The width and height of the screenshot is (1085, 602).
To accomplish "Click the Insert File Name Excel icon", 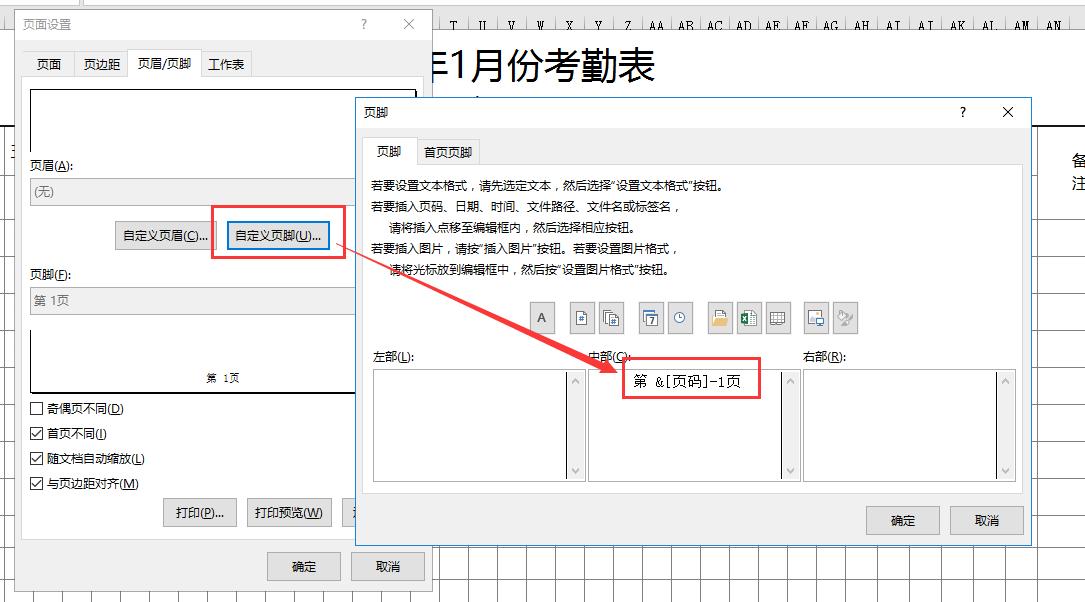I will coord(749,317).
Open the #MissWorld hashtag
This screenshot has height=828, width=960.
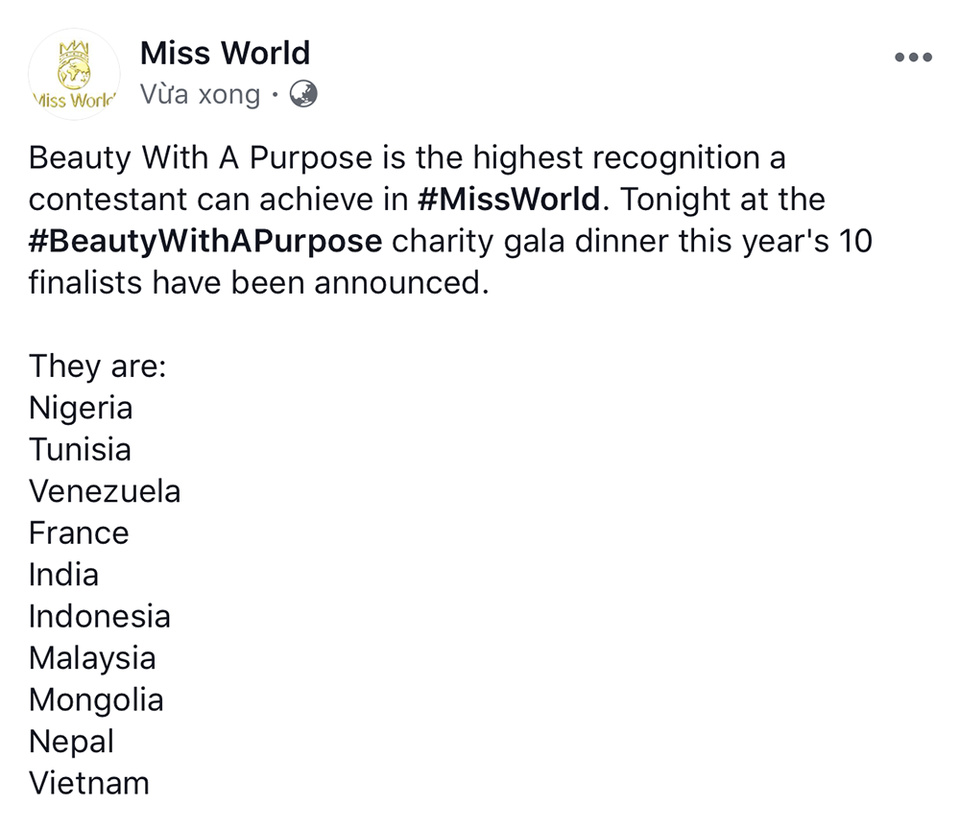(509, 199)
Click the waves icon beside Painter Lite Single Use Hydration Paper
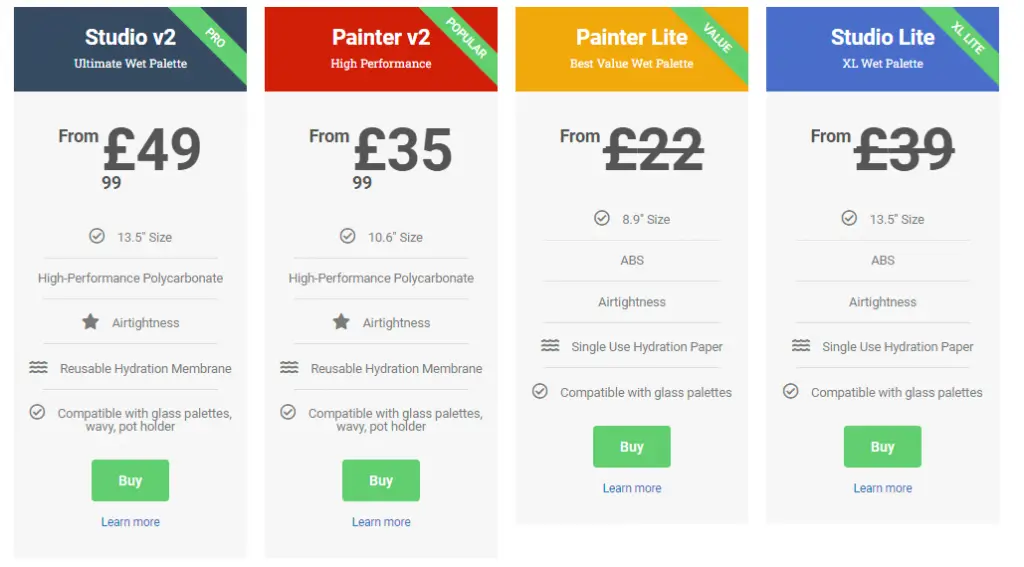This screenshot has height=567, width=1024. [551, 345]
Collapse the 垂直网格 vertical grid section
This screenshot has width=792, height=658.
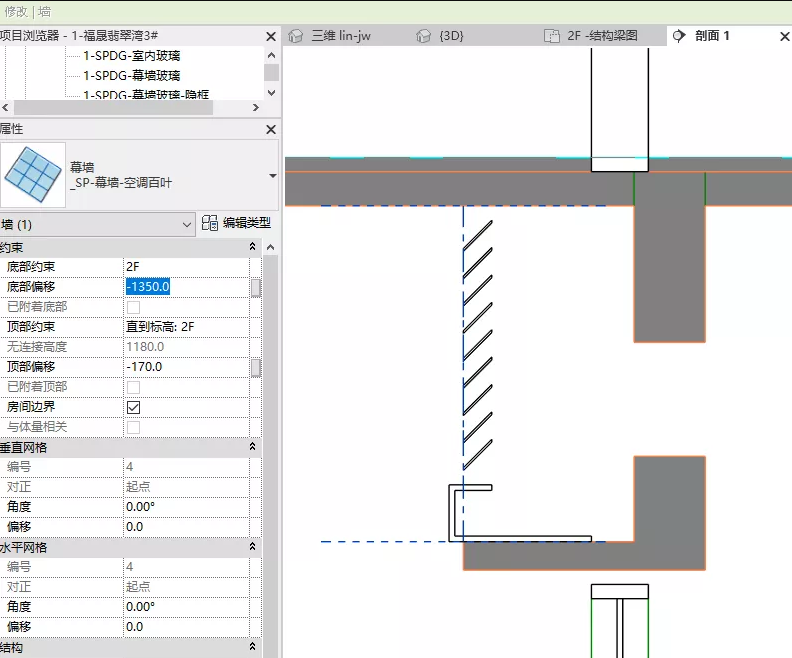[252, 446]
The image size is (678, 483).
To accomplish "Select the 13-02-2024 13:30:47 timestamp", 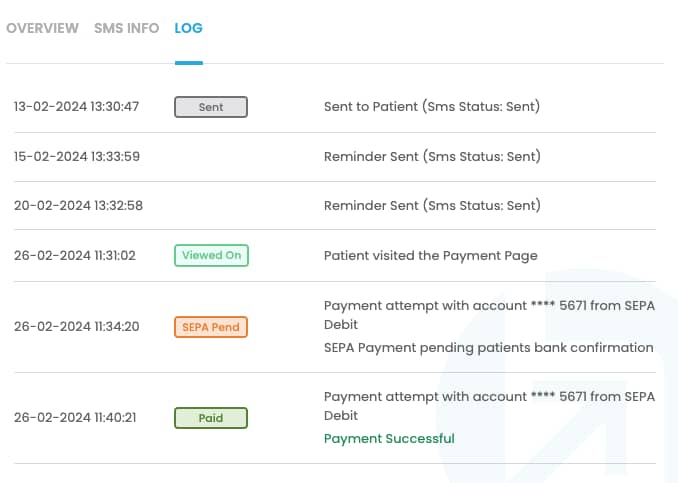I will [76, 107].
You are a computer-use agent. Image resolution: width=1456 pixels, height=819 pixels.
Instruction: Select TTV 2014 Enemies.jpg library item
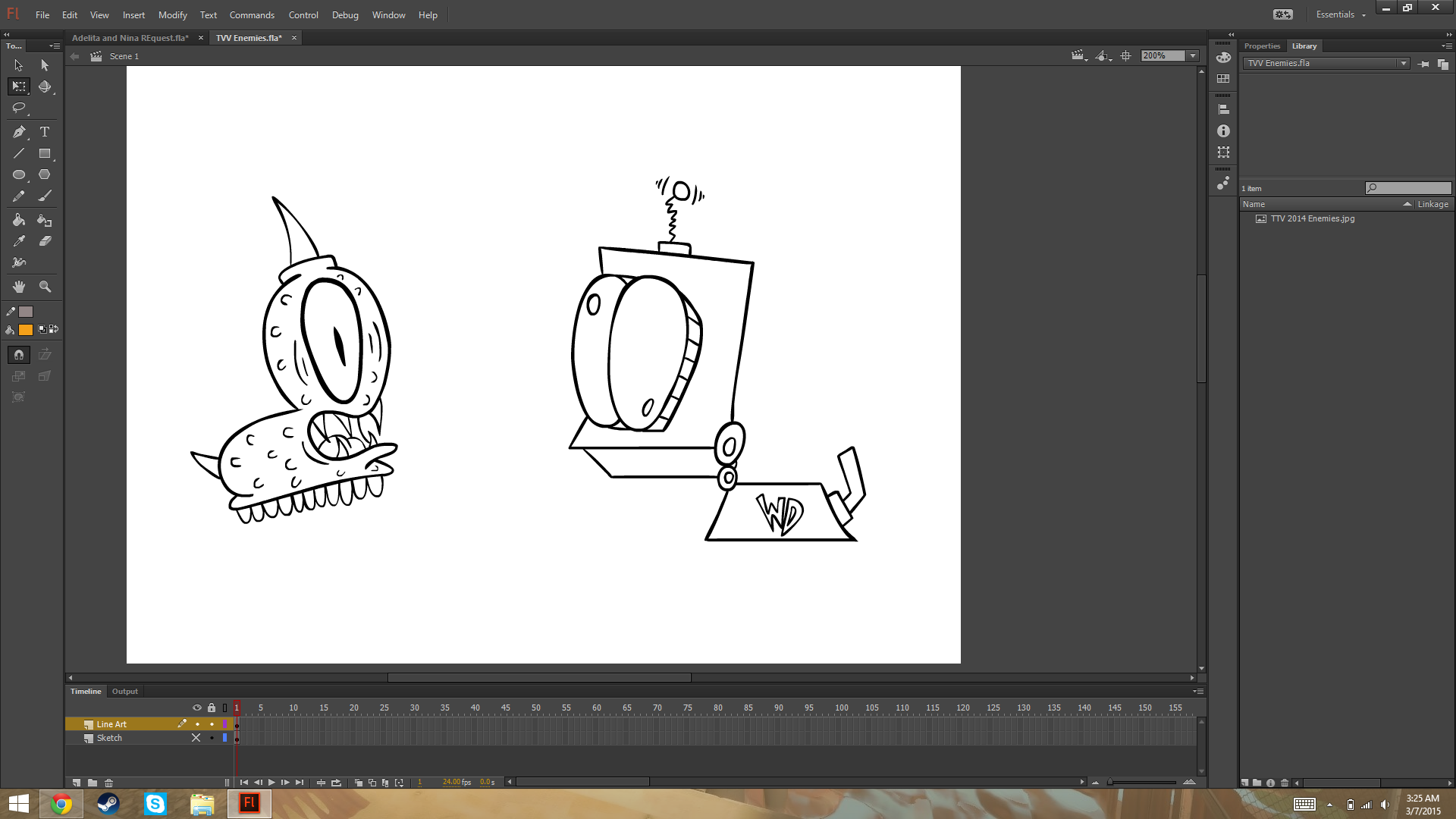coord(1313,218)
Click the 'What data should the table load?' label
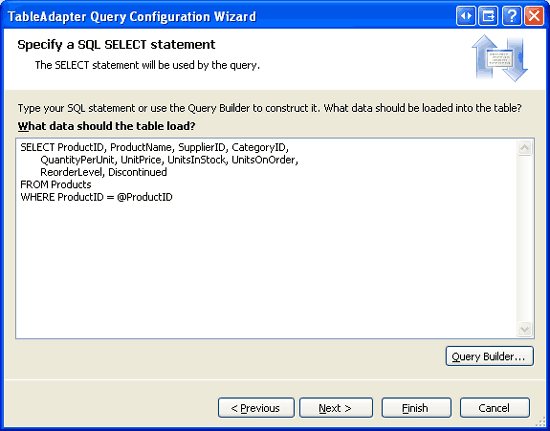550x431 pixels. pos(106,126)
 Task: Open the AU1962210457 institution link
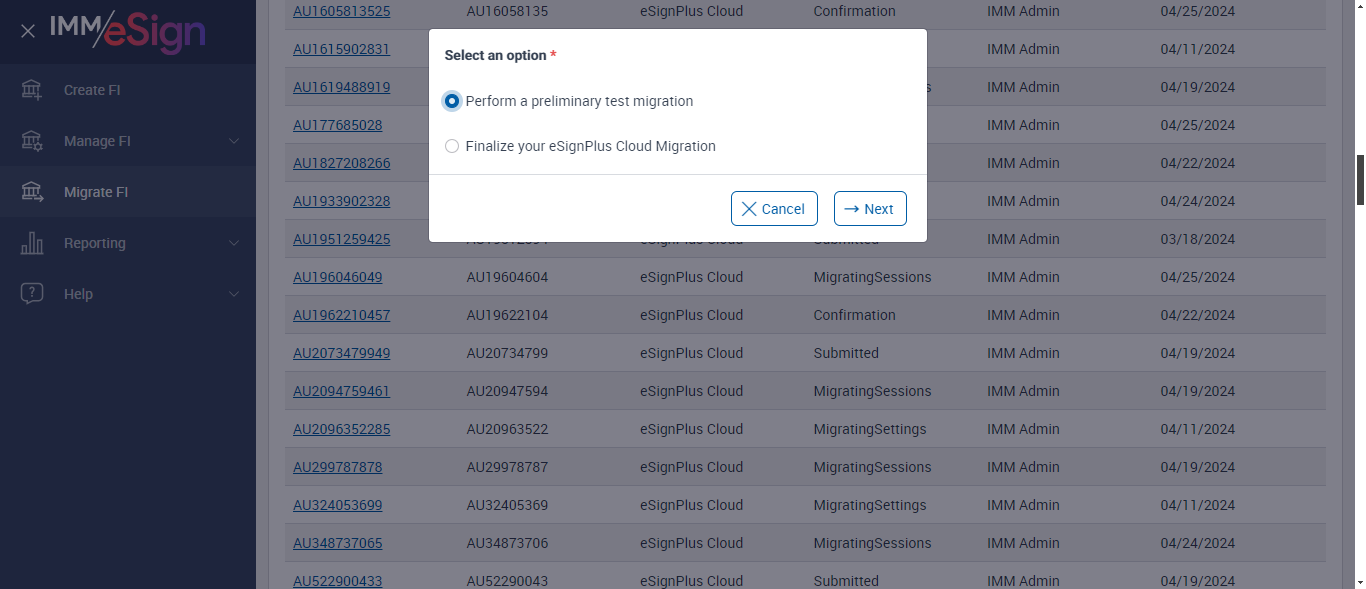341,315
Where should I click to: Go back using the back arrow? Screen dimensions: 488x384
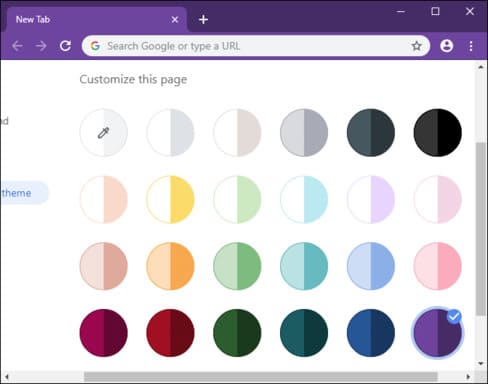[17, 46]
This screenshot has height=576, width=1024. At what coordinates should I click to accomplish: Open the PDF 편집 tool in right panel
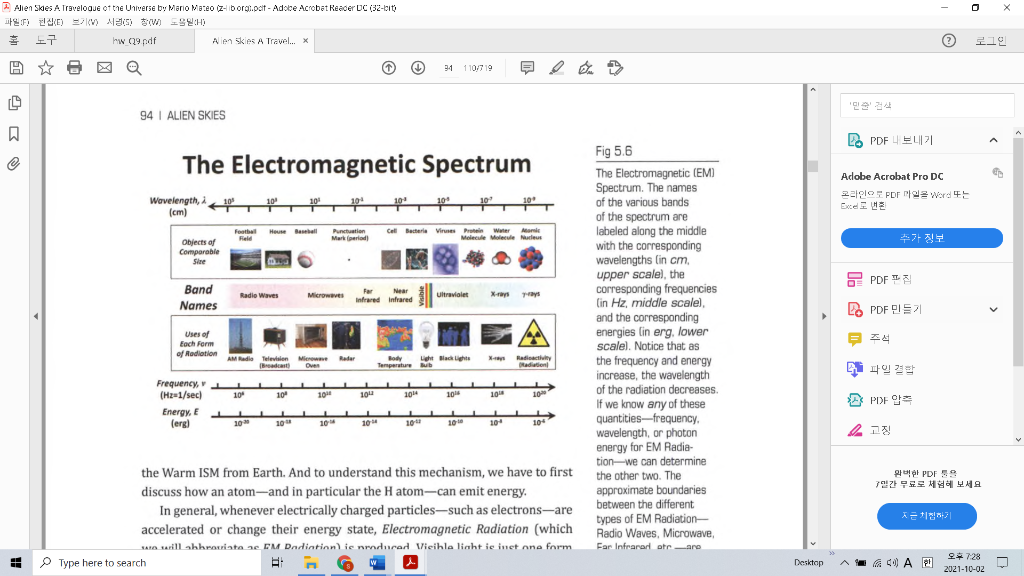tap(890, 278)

__________

Task requirements ->
In the data above, find the line containing "Open the #MissWorld hashtag" and the line containing "The image size is (678, 483).". Repeat those two lines and everything between them exactly, minus the pictures.

Your response ->
Open the #MissWorld hashtag
This screenshot has height=828, width=960.
(509, 199)
Click the waves icon beside Painter Lite Single Use Hydration Paper
This screenshot has height=567, width=1024. [551, 345]
Collapse the 垂直网格 vertical grid section
This screenshot has width=792, height=658.
[252, 446]
The image size is (678, 483).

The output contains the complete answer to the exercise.